Tijdens Dutch Design Week (DDW22) bracht Expeditie Leefbare Stad ambtenaren, (maatschappelijk) ondernemers, ontwerpers, (ervarings)experts en initiatiefnemers langs de exposities van de Embassy of Urban Mobility en de Embassy of Circular & Biobased Building. Ze zagen voorbeelden van hoe de woningbouwopgave te verbinden is met andere transities zoals water, landbouw, mobiliteit, maar ook met inclusiviteit en gezondheid.

Samen

“De voorbeelden laten zien hoeveel aspecten een rol spelen bij wat wij leefbaar noemen”, zegt Jetske van Oosten, ambassadeur van het World Design Embassies (WDE) programma. De doelstelling van de expeditie was om allerlei koplopers samen te brengen. “Koplopers die werken aan die vernieuwing in het denken over de leefbaarheid in de steden. Bijvoorbeeld Groen voor Blik van Studio1:1, waarin wordt gekeken naar hoe we met onze auto’s om kunnen gaan om de leefbaarheid van steden te vergroten. Parkeerplaatsen nemen namelijk ontzettend veel ruimte in en dat heeft een impact op hoe we de stad beleven en op onze gezondheid. Je kunt dit probleem moeilijk op wijkniveau aanpakken. Het gaat dan veel meer om de vraag: Hoe willen we ons op het schaalniveau van Nederland verplaatsen? Dat zijn complexe vraagstukken.

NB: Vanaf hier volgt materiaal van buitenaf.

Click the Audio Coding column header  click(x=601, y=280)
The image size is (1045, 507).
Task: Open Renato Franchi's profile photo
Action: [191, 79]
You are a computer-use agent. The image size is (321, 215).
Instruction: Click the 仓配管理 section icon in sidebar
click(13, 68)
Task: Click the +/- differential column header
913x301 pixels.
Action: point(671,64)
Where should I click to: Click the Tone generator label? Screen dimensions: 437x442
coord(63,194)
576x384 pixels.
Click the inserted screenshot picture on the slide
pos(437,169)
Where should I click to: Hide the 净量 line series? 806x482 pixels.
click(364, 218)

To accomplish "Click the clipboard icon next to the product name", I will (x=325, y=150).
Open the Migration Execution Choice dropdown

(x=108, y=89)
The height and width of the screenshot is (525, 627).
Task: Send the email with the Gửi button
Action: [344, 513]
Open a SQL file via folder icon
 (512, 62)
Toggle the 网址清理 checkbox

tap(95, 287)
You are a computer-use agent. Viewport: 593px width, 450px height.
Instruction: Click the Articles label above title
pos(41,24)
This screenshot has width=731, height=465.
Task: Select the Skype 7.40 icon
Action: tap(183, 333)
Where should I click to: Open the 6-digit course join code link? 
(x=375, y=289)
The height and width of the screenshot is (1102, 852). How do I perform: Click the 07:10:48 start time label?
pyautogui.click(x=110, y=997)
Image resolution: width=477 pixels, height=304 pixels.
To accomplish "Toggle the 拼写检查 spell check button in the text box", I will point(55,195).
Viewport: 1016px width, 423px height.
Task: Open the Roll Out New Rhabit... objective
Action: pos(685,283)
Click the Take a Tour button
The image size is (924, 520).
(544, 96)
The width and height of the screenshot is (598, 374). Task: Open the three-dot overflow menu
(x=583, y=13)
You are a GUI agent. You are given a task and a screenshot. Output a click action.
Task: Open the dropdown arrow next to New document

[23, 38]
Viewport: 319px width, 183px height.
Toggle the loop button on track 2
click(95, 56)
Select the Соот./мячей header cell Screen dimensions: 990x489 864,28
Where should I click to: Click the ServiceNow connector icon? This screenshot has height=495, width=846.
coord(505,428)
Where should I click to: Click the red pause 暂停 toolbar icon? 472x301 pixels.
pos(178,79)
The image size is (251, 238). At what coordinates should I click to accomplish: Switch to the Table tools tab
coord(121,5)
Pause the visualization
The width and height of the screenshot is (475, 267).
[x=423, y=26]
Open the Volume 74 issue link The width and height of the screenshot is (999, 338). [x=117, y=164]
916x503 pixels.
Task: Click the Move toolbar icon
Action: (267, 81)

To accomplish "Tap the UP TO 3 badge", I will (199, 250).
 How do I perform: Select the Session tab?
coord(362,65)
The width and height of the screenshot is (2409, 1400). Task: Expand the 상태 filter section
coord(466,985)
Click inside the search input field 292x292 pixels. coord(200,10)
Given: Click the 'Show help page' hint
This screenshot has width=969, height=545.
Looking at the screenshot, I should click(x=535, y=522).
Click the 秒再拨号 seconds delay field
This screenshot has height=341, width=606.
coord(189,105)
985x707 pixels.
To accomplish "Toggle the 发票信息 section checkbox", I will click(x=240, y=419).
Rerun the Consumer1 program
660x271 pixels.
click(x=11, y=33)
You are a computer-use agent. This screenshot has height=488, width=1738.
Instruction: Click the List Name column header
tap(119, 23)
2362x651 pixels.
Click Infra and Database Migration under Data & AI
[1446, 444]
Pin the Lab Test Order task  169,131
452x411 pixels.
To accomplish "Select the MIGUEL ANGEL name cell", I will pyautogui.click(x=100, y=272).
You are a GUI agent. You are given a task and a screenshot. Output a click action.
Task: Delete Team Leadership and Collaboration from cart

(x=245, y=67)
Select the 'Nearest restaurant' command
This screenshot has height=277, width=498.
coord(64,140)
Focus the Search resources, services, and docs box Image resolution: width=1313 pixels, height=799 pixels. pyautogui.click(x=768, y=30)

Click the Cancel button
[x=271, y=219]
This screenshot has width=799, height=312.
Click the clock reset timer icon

Deze expeditie moet het gevoel geven dat je er niet alleen voor staat.”

Op 6 juli 2022 lanceerde minister voor Volkshuisvesting en Ruimtelijke Ordening Hugo de Jonge het programma Mooi Nederland, dat de ruimtelijke kwaliteit van Nederland centraal stelt. Een gezamenlijke aanpak is nodig, zo schrijft de minister in het voorwoord: “Samen met provincies en gemeenten, met betrokken partijen en met iedereen in de samenleving die mee wil denken en doen. We halen kennis en inspiratie op die bijdraagt aan alle fases van de ruimtelijke ontwikkeling: verkenningen, planvorming en inpassing. Door middel van ontwerpend onderzoek verenigen we alle belangen aan de voorkant. In dit programma staan verbeelding, proberen en doorpakken centraal.” En wat valt er te leren van het makerschap van ontwerpers? Daarover ging het programma Maakruimte voor Mooi Nederland, dat tijdens DDW22 startte met een tweetal expedities.

‘Eigenlijk moet je het gesprek op een andere manier voeren. Je hebt het niet meer over wat past, maar over de vraag: wat willen we? We moeten terug naar de kern hoe we als mens willen samenleven. Dat is ook waar WDE voor staat. Hoe willen we met vraagstukken omgaan, en niet: wat is de oplossing van het probleem?’

Wat willen we?

Van Oosten: “Eigenlijk moet je het gesprek op een andere manier voeren. Je hebt het niet meer over wat past, maar over de vraag: wat willen we? We moeten terug naar de kern hoe we als mens willen samenleven. Dat is ook waar WDE voor staat. Hoe willen we met vraagstukken omgaan, en niet: wat is de oplossing van het probleem? Wat we laten zien is dat ontwerpers een context creëren waarin iedereen zich maker kan voelen. Dus dat het niet gaat over het ontwerpen van een plan hoe de de leefbare stad eruit ziet, maar veel meer over hoe we ontwerp kunnen inzetten om die dialoog te voeren.”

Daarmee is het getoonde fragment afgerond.